◆ Consigne ◆
Répondez aux questions suivantes à l'aide de l'extrait sur les chevauchements de Rencurel et de Fessole.
1. Dans quel sens le chevauchement de Rencurel s'est-il déplacé ?
2. À quel endroit le chevauchement de Fessole prend-il naissance ?
3. Sous quel angle le chevauchement de Rencurel bute-t-il contre la faille de Voreppe ?

◆ Extrait ◆
+ + + + + + +

Le déplacement du chevauchement de Rencurel n'a donc pas été dirigé de la droite (sud) vers la gauche (nord), comme de serait le cas si la coupe naturelle était orientée E-W, mais de l'arrière (est) vers l'avant (ouest).
Par ailleurs si le caractère chevauchant de cet accident est bien établi plus au sud, au niveau de la coupe de la Bourne, à Fessole par contre les conditions d'affleurement ne permettent pas de vérifier que les couches tertiaires affleurant en contrebas de l'Urgonien de la crête s'engagent, ici aussi, sous lui.

Cet accident est à l'origine du redoublement de la barre urgonienne et de l'existence d'une bande de molasse miocène intercalaire où l'érosion a ouvert, immédiatement au sud de la ferme du Rivet, la combe des Écouges, qui est donc suspendue au dessus de la vallée de l'Isère. En effet elle en est séparée par le crêt urgonien des Rochers de Paillet (qui se prolonge du côté nord, en contrebas de Fessole, par la falaise de La Fessie). Vers le sud ce crêt se continue jusqu'au canyon des Écouges, qui le tranche, et se pursuit au delà par celui du Bec de Neurre : il se raccorde clairement là à la dalle urgonienne du flanc oriental de l'anticlinal des Coulmes (voir les pages "Saint-Gervais" et "Coulmes").

A/ Au niveau du Rivet, la combe des Écouges se ferme vers le nord, "bouchée" par les affleurements urgoniens de l'échine des Écouges proprement dite, qui se prolongent sous le replat de Fessole en redoublement sur la barre urgonienne des Rochers de La Fessie par le jeu du chevauchement de Fessole. Ce dernier "prend naissance" 1 km au sud-est de la ferme du Rivet (à la latitude du chalet Montal), où il se connecte à angle aigu avec le chevauchement de Rencurel. Du côté nord, malgré la discontinuité des affleurements, il semble qu'une telle connexion à angle aigu a lieu aussi, symétriquement, dans les escarpements de La Pointière. Cet accident apparaît donc comme une branche secondaire du chevauchement de Rencurel et l'on est par conséquent porté à penser qu'il est dû à la rupture compressive de la dalle chevauchante de ce dernier.

Deux points sont à considérer dans ce dispositif tectonique : les rapports du chevauchement de Rencurel avec la faille de Voreppe et l'interprétation plus précise du chevauchement de Fessole.

1- Par rapport à la faille de Voreppe il est très clair que le tracé, N-S, du chevauchement de Rencurel ne s'infléchit pas vers le nord pour se raccorder à celui, NE-SW, de cette faille, mais qu'il bute à 45° contre elle aux abords de La Pointière, sous le col de Montaud.

+ + + + + + +

◆ Données fournies ◆
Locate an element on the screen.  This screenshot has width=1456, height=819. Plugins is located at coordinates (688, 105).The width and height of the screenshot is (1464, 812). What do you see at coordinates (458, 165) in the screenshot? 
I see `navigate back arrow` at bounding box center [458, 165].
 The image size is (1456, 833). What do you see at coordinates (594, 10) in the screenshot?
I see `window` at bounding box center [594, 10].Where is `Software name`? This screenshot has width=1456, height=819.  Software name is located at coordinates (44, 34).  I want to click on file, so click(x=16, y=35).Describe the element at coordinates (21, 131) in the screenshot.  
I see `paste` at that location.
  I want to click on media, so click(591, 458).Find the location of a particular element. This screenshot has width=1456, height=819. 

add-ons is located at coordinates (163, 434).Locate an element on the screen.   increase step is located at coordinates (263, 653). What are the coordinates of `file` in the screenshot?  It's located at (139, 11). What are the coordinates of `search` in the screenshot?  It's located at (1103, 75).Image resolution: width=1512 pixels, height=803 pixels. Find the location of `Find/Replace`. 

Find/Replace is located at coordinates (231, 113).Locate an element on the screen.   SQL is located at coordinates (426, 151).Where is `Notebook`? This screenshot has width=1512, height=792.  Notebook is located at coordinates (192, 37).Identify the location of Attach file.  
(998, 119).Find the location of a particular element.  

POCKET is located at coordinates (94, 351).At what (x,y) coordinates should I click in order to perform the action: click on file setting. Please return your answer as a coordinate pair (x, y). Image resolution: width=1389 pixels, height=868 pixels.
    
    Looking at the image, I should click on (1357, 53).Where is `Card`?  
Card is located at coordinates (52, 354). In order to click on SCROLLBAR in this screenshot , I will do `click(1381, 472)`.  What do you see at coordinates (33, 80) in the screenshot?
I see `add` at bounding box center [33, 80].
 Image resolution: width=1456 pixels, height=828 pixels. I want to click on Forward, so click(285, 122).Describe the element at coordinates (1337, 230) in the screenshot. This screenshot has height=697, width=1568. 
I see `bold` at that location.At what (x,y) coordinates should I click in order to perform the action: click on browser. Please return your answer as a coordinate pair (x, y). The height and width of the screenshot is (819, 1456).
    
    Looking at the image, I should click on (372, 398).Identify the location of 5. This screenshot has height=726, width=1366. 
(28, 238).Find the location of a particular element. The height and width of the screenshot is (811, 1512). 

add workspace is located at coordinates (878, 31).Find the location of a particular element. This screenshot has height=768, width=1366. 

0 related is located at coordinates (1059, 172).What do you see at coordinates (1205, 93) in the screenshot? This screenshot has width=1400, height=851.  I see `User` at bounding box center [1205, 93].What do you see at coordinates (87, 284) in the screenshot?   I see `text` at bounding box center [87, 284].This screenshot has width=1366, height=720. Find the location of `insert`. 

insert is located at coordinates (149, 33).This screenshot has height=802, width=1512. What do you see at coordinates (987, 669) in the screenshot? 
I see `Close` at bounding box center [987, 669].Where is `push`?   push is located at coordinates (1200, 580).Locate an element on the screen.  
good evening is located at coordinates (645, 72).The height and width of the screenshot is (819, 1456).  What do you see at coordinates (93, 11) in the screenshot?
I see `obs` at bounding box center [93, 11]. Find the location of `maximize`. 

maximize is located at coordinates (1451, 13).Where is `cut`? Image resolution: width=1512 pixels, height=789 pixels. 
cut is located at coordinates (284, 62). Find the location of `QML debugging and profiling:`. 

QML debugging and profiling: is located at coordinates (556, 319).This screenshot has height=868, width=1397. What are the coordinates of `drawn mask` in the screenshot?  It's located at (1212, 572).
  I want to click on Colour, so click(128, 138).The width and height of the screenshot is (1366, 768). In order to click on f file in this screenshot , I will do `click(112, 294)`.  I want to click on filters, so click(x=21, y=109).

+ + + + + + +

◆ Résultat de l'exercice ◆
1. De l'arrière (est) vers l'avant (ouest).
2. À 1 km au sud-est de la ferme du Rivet, à la latitude du chalet Montal.
3. À 45°, aux abords de La Pointière, sous le col de Montaud.